On Wednesday, a bull got loose in West Baltimore, which seems to be a regular occurrence in this city. Two bulls escaped from a slaughterhouse to hang out at a nearby apartment complex not even four months ago. Back in 2016, two completely different bulls escaped to go hang out at, for some reason, the same exact apartment complex. In 2014, a bull was shot and killed police a few blocks. away. Seriously.
Perhaps this all corresponds to some sort of divine astrological occurrence, or perhaps there’s some sort of bovine spiritual vortex spiraling madly below Pennsylvania Avenue. I do not care what it is about West Baltimore that compels bulls to run for sweet freedom, I just know that whenever this happens I am dropping everything I am doing and going on nonstop bull watch. If you are speaking to me, it better be about a bull running wild in West Baltimore, because otherwise, I do not have the time for you .

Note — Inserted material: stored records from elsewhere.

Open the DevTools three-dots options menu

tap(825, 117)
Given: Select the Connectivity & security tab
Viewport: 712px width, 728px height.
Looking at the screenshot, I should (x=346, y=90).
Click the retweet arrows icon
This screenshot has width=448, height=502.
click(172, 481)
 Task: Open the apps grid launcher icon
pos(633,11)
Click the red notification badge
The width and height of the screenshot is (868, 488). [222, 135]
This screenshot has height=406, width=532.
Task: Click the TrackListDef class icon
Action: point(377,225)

Just look at this freaking bull, guys. Look at him. That’s a great freaking bull.
He’s okay, by the way. A bunch of people from the zoo shot him with three tranquilizer darts, and he’s now resting comfortably at his breeding farm. Now that all that’s settled, its time for a fun bull fact for Fun Fact Friday! (We got there eventually)
About 14% of all American dairy cattle can trace their lineage back to one single bull. Chief was born in North Carolina in 1962, and when he started breeding, all of his daughters had gigantic udders that produced huge quantities of milk. He had the most sought after sperm in the country, and he was exceptionally virile: he sired over 16,000 daughters, and has over 500,000 granddaughters and two million great granddaughters. I thought about researching exactly how much bull semen that is volume-wise, but I talked myself down from that ledge. I’m proud of myself for that.